Por ejemplo, los técnicos del laboratorio de balística suelen llevar semanas de retraso en sus informes de comparación de proyectiles. ¿Tienen que comparar el casquillo del .32 de tu escena del crimen con otros tiroteos efectuados con armas de ese calibre durante este año, o quieres que se retrotraigan al año pasado? Lo mismo sucede con los técnicos que comparan huellas dactilares y que, además de los asesinatos, también tienen entre manos los informes de los atracos, los robos y una docena de crímenes más. ¿Les dices a los del laboratorio que busquen huellas en las habitaciones que no parecen alteradas y que están más lejos de la escena del crimen, o les pides que se concentren en los objetos que tienen pinta de haberse movido o manipulado, y que están más cerca del cadáver? Cuando a una anciana la estrangulan en la cama, ¿realmente vas a pedir que repasen todas las habitaciones de su casa, en busca de fibras, tejidos, pelos y polvo? O sabiendo que no se trata de ninguna pelea ni forcejeo, que todo ha sucedido en una misma habitación, ¿les pides a los asistentes del forense que envuelvan con cuidado el cuerpo entre las sábanas, para preservar todos los restos fisiológicos de pelos y fibras que puedan haberse desprendido encima del cuerpo o cerca de la cama?

Cada turno sólo cuenta con unos cuantos técnicos para procesar las pruebas, así que los resultados del laboratorio dependen de recursos limitados. El técnico que hayan mandado a tu escena del crimen tal vez viene de un robo o le pedirán que en media hora vaya a un tiroteo al otro extremo de la ciudad. Y tu propio tiempo también es escaso. En un turno de medianoche movido, habrá que repartir las horas entre dos homicidios y un tiroteo entre policías y delincuentes. Incluso cuando se trata de un solo asesinato, las horas que se emplean en analizar la escena del crimen podrían dedicarse entrevistando a los testigos que esperan en la comisaría.

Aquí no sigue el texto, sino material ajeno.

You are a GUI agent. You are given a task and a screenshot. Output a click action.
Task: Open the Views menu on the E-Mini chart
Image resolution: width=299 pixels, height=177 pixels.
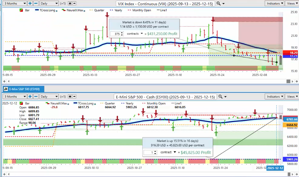(292, 96)
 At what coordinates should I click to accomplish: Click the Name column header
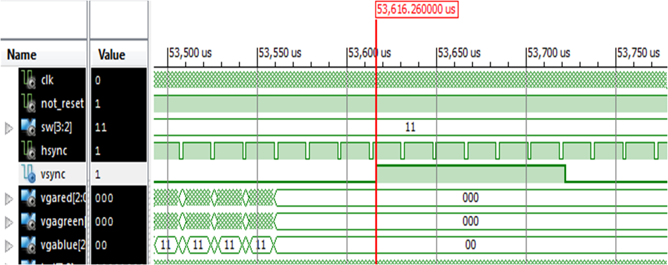pos(22,55)
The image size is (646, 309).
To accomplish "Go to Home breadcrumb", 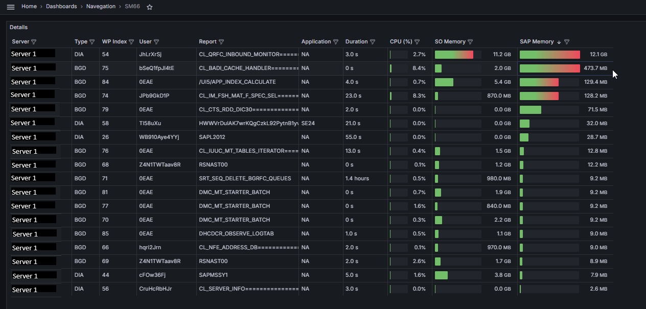I will (29, 7).
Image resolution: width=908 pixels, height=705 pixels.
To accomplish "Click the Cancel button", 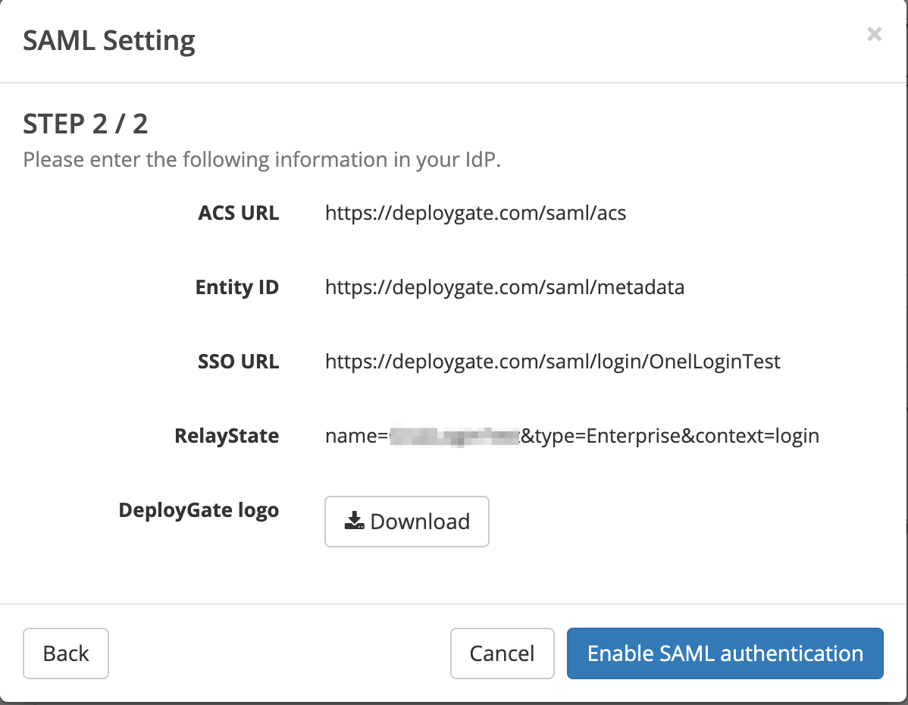I will (x=502, y=653).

Cada escena es distinta, y el mismo inspector que apenas necesita veinte minutos para valorar lo que ha pasado en un tiroteo callejero quizá se pase doce horas para analizar un doble apuñalamiento en una casa adosada de dos pisos. En ambos casos hace falta ejercer un prudente equilibrio, una intuición de lo que debe hacerse y lo que es razonable hacer para conseguir las pruebas que necesita. También es necesaria cierta persistencia, para supervisar todos los pasos y asegurarse de que el proceso se lleva a cabo correctamente. En cada turno, hay técnicos de laboratorio que aparecen en la escena del crimen y arrancan suspiros de alivio a los inspectores, y otros que son incapaces de lograr una huella ni aunque les pongan la mano del sospechoso en bandeja. Y si quieres fotografías de las pruebas y de su lugar exacto en la escena del crimen, más vale que lo dejes claro, o las imágenes que te devolverán serán de cualquier ángulo menos del que necesitas.

Esto es lo básico. Pero hay algo más, intangible, a medio camino entre la experiencia de muchos años y el instinto puro y duro. Una persona normal, incluso observadora, estudia una escena, absorbe el mayor número de detalles y logra hacerse una idea general. Un buen inspector echa un vistazo a la misma escena y se hace con los elementos de la imagen y con la totalidad de lo que ve. De algún modo, logra aislar los detalles esenciales, ver las piezas que conforman la escena, las que están en conflicto con lo que sabe, y también lo que inexplicablemente falta. Al que se atreve a hablarle a un inspector de homicidios de Baltimore del zen y el arte de la investigación criminal le dan una cerveza Miller Lite y le dicen que se deje de cháchara hippy comunista. Pero parte de lo que sucede en una escena del crimen es decididamente intuitivo, si no exactamente contrario a la razón.

De otro modo, es difícil explicar por qué Terry McLarney observa el cadáver semidesnudo de una mujer mayor, muerta en su cama sin hematomas visibles, y decide —correctamente, basándose en una ventana abierta y un único pelo púbico en la sábana— que se trata de una violación seguida de asesinato.